(What the task requires) Would you write out the lines below exactly, from the one containing "The width and height of the screenshot is (642, 343)." to the very last, but without the pictures?

....

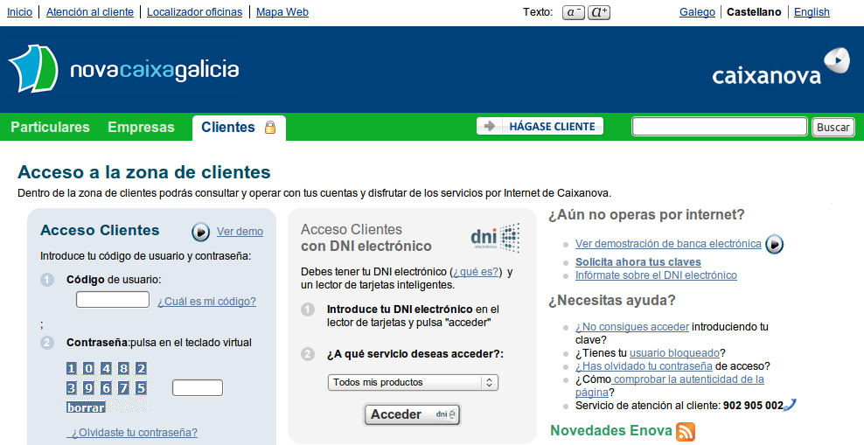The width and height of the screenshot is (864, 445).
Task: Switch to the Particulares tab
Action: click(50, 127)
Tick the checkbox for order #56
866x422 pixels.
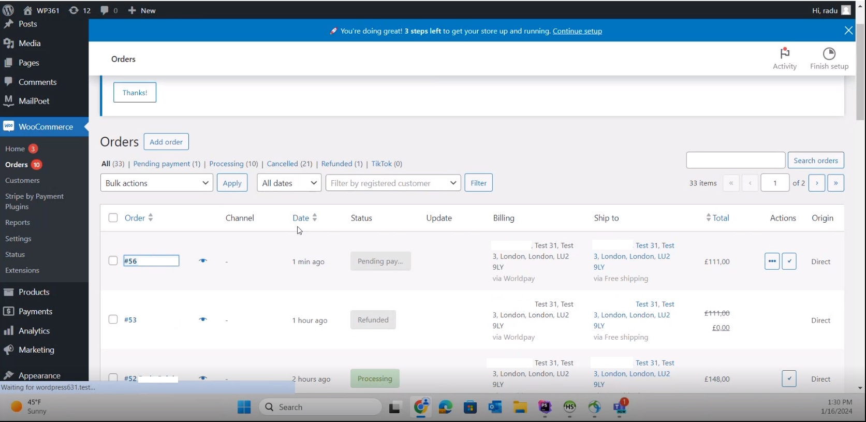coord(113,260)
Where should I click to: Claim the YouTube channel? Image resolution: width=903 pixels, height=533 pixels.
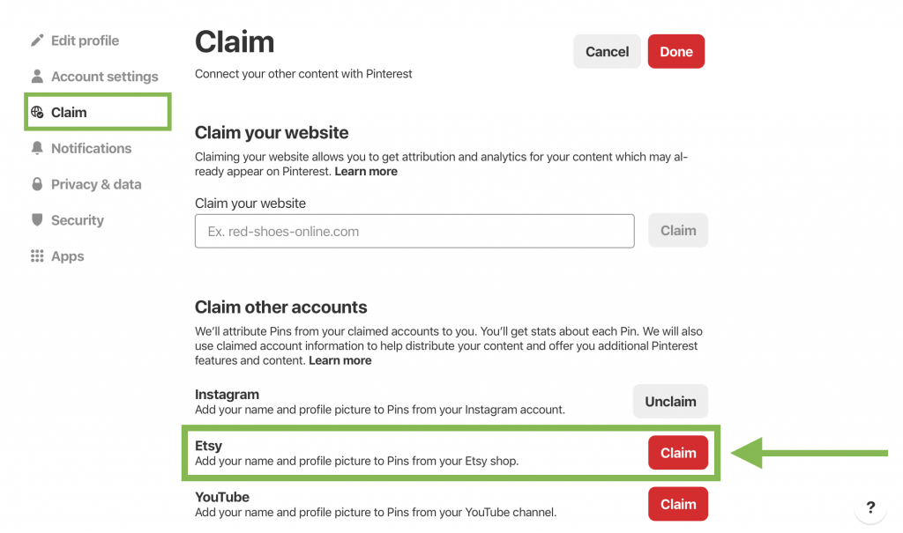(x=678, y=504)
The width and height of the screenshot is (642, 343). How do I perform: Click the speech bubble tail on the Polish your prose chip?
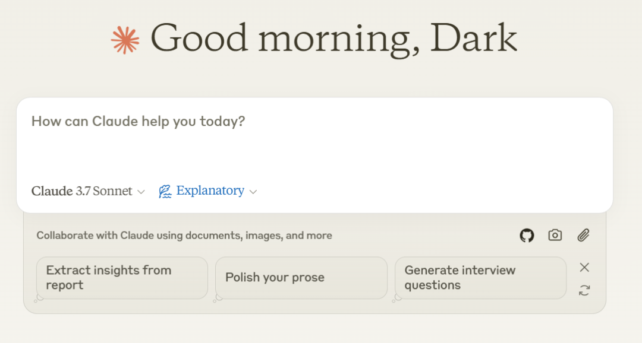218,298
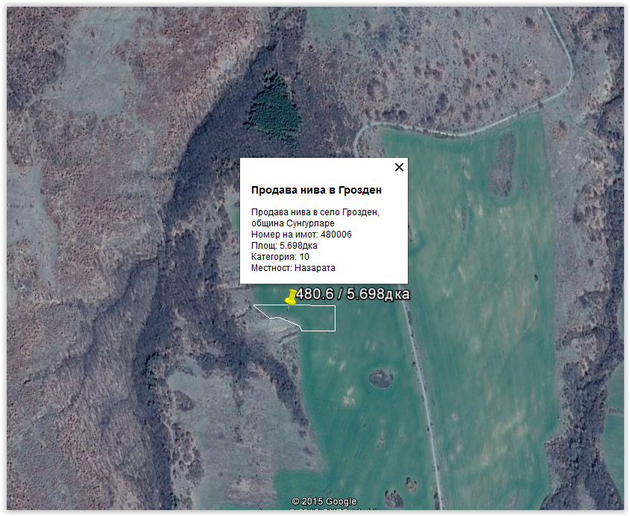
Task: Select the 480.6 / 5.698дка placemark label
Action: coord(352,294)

....

(Result for this task)
The width and height of the screenshot is (642, 343). How do I perform: Click the speech bubble tail on the Polish your prose chip?
218,298
Task: Select the 480.6 / 5.698дка placemark label
Action: coord(352,294)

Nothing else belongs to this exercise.